Oct. 4, 2002 GAINESVILLE, Fla. --- By examining volcanic rocks retrieved from deep in the ocean, scientists have found they can estimate the carbon dioxide stored beneath much of the earth's surface – a development that could enhance understanding of how volcanoes affect climate. The research by University of Florida scientists and others will be reported this week in the journal Nature.
Scientists examined chunks of basalt, a type of volcanic rock formed when lava cools, from 12,000 feet below the Pacific along a massive geographical formation called the midocean ridge. The scientists discovered in these basalts traces of carbon dioxide and other compounds that originated deep within the Earth's mantle, the source of most volcanic activity. Because compounds from this inaccessible region had never been found so well preserved, the rocks gave scientists a rare peek at what the mantle consists of – and what it might spew into the atmosphere through volcanoes.
"Most lava erupts at the surface and has lost its gases. From a geochemist's point of view, you need to know what the composition of the mantle really is," said Mike Perfit, a UF geology professor and co-author of the Nature paper. "This kind of data might be useful in talking about the contribution of the mantle to the atmosphere and hydrosphere and how those concentrations might affect the climate."

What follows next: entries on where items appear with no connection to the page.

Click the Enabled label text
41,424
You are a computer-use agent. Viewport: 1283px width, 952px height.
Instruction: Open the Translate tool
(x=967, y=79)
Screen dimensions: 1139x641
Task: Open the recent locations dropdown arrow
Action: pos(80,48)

Carbon dioxide is the leading "greenhouse gas" that traps heat and contributes to warming of the Earth. Scientists have long speculated volcanic eruptions can spew enough of this and other gases into the atmosphere to cause significant warming trends – changes so massive they may even spur mass extinctions. By giving scientists an idea of how much carbon dioxide lies under the Earth, the basalt may help answer this question, Perfit said.
When magma rises to the Earth's surface and erupts as lava flows, Perfit said, it typically "de-gasses:" As the Earth's pressure on the lava declines, the amount of volatile compounds that become gases at the surface rapidly decrease. It's a bit like popping open a soft drink: The carbon dioxide bubbles off. As a result, carbon dioxide, water, sulfur dioxide, helium, chlorine and other "volatiles" are barely present in most basalt, making it difficult for geologists to figure out the amounts and proportions of these compounds in the mantle.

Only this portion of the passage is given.